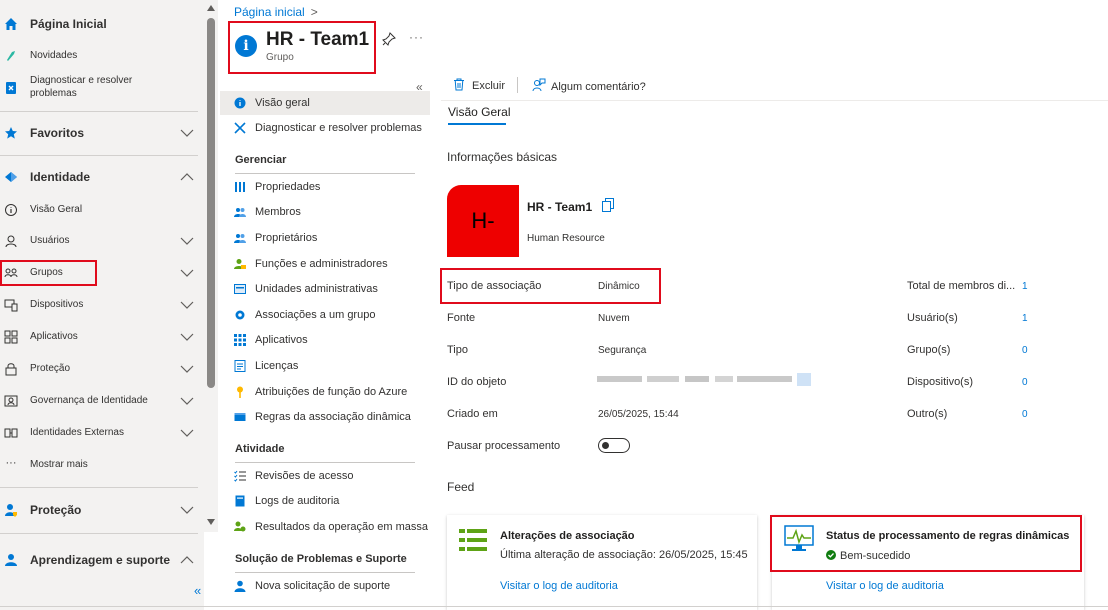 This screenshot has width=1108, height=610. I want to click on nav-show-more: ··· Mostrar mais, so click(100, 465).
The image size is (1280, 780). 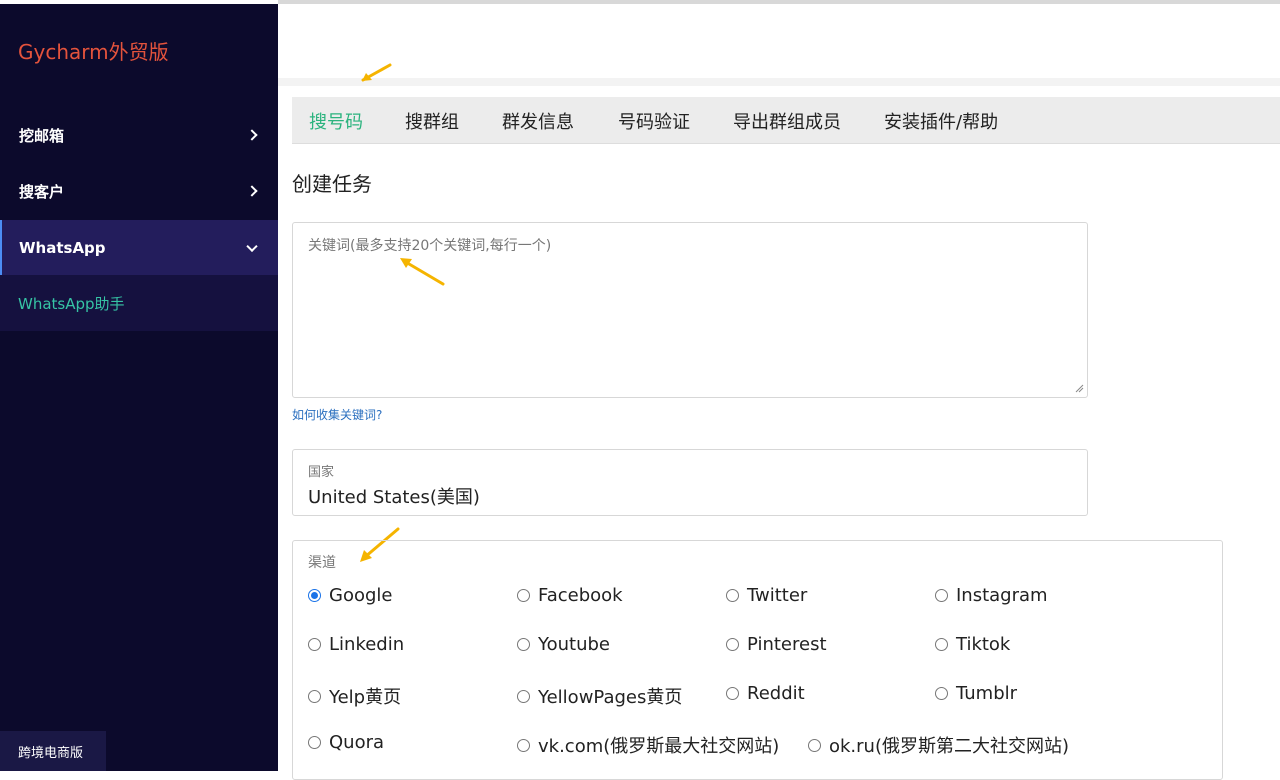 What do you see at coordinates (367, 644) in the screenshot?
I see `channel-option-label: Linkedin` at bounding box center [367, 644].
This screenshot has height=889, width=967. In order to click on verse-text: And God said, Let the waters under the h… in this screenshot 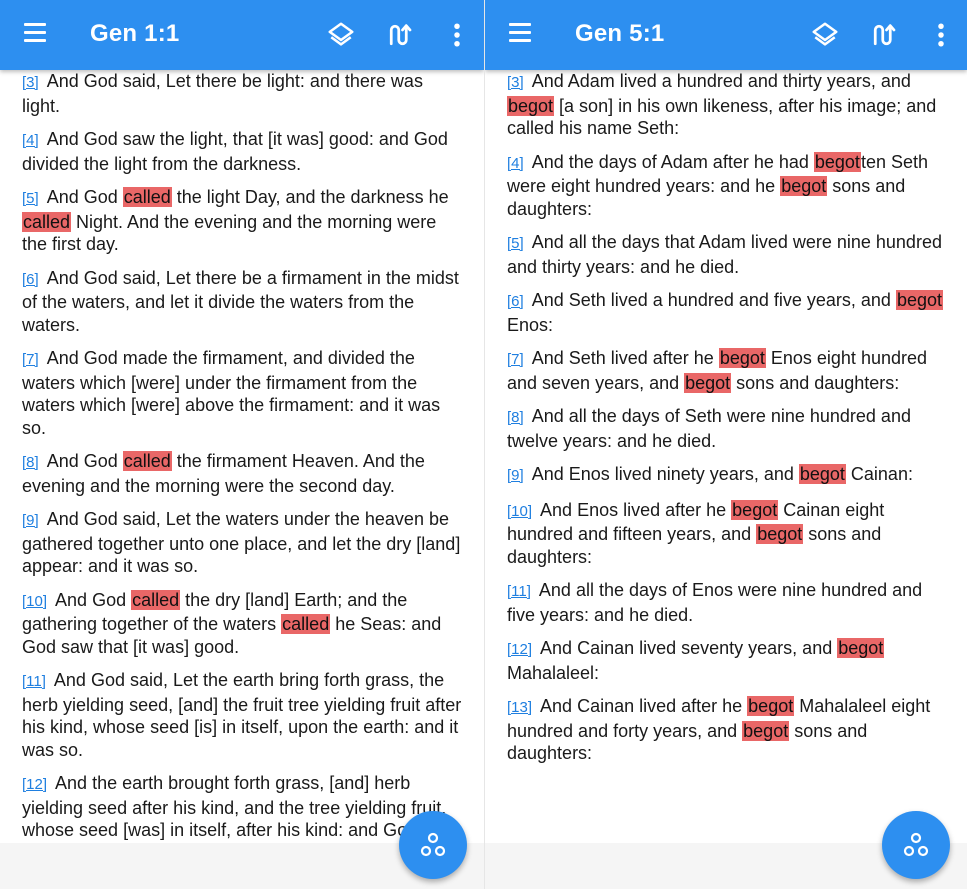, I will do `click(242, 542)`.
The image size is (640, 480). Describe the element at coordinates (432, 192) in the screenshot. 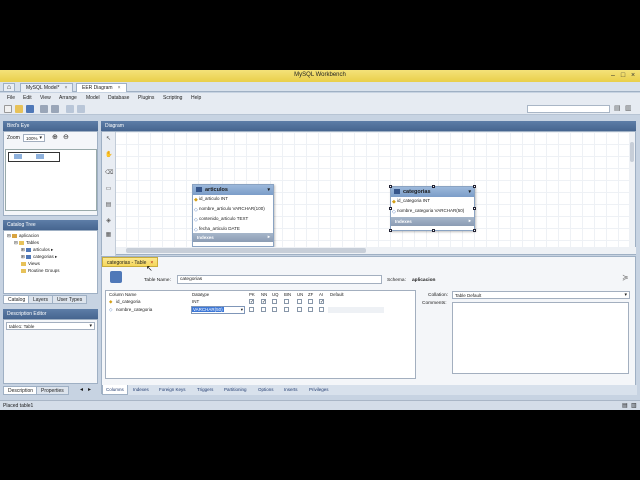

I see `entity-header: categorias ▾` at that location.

**Assigned task:** Output every line of the items from the one containing "The image size is (640, 480)." through the final line, reproducing each verbatim and omitting the pictures.

**Solution:**
The image size is (640, 480). Describe the element at coordinates (432, 192) in the screenshot. 

I see `entity-header: categorias ▾` at that location.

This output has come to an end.